GIVEN RECORDS: Begin

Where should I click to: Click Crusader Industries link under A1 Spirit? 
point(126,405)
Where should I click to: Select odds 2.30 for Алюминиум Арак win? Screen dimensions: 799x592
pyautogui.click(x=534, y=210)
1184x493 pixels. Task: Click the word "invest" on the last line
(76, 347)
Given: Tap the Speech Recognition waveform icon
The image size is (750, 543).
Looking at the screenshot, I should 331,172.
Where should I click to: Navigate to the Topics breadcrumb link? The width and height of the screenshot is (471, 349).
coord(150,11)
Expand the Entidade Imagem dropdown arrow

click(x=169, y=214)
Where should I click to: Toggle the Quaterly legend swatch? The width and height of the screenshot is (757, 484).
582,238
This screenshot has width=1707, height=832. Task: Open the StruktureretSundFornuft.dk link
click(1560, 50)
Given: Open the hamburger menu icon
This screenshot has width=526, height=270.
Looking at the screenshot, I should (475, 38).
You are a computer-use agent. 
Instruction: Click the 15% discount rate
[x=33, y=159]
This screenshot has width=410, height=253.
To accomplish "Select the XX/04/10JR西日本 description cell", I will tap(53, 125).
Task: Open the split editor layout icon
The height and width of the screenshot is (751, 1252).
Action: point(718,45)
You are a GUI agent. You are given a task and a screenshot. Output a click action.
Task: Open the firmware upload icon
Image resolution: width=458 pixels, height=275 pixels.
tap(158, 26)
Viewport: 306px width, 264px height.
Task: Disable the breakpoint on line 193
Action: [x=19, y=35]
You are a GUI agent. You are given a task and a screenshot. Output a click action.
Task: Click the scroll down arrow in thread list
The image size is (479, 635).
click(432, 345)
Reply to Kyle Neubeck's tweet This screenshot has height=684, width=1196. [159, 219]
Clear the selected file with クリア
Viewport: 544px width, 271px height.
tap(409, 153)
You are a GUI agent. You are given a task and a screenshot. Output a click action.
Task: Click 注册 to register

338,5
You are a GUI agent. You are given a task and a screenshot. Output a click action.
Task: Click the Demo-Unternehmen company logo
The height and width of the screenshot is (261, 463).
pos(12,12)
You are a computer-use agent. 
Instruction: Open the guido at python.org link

GIVEN RECORDS: End

Answer with one number only, the count of lines in the material above that hold "icon".

4